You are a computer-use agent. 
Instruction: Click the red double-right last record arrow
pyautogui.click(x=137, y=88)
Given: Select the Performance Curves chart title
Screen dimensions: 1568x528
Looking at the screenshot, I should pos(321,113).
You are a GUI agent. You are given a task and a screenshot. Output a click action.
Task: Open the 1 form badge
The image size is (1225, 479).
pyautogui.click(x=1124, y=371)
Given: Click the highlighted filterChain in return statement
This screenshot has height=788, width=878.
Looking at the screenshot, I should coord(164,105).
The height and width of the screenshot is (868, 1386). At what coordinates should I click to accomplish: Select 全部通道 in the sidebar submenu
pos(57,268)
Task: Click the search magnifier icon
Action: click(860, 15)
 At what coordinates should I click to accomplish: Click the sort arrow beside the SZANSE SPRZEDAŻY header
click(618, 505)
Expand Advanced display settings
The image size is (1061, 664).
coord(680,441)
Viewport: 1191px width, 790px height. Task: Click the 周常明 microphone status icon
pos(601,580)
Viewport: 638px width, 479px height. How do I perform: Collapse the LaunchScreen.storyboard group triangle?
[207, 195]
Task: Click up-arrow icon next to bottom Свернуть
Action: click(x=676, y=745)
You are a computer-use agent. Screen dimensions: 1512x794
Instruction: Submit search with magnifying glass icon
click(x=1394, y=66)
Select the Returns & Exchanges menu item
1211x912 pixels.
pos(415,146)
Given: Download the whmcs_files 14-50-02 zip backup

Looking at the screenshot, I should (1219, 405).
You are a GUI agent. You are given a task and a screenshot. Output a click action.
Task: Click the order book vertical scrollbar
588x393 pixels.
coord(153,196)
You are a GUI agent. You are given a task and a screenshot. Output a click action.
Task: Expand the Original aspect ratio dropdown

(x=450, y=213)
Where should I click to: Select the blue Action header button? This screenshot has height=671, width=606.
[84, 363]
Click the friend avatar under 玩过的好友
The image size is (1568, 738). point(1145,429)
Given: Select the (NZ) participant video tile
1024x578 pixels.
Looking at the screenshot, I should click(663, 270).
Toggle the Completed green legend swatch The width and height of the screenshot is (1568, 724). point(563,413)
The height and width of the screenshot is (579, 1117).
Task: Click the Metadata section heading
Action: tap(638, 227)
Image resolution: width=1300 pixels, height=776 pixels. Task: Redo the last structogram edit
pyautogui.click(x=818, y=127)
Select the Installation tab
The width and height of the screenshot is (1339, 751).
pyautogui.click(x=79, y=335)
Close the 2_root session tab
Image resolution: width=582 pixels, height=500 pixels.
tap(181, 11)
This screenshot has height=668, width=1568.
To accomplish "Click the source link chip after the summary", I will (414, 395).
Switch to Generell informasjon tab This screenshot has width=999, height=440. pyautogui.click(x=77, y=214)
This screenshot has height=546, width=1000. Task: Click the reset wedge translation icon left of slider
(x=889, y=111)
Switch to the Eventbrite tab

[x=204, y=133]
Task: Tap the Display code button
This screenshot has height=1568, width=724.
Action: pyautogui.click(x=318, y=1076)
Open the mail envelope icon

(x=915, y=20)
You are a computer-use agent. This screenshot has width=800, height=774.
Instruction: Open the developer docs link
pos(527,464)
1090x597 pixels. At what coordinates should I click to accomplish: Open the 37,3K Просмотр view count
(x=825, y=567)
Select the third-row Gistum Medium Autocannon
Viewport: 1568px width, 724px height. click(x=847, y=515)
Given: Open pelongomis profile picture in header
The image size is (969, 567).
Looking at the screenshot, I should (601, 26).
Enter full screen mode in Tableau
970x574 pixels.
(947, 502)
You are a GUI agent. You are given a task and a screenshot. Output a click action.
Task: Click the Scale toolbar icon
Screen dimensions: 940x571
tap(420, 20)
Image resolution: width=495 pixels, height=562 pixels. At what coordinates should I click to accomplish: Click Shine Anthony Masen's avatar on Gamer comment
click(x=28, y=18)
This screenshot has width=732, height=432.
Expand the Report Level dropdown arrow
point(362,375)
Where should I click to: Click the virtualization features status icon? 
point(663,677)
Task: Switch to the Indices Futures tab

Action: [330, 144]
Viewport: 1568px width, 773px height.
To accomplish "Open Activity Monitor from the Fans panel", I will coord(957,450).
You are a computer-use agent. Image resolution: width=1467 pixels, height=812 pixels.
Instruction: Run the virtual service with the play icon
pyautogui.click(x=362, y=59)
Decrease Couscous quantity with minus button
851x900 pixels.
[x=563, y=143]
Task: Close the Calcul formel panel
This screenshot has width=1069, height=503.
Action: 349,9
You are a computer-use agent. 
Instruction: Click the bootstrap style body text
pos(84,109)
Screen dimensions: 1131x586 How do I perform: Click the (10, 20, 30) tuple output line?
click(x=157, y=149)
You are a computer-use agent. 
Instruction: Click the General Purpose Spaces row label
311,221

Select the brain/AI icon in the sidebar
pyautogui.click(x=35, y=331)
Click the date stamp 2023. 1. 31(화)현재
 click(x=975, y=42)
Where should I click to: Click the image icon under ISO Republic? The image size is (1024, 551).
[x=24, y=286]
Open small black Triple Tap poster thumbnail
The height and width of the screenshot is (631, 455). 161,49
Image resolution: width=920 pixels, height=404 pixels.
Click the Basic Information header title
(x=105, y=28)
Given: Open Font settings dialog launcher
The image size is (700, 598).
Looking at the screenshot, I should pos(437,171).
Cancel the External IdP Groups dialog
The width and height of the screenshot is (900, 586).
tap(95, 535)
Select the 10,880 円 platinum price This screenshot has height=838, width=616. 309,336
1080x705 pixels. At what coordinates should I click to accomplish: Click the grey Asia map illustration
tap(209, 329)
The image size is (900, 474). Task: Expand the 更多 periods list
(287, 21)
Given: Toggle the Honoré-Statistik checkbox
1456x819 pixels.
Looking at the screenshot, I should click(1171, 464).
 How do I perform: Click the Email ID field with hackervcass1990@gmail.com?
————
Assignment :: Show the lines of the records that contain the word "Close".

Written reply ::
Close the 2_root session tab
Task: Close the Calcul formel panel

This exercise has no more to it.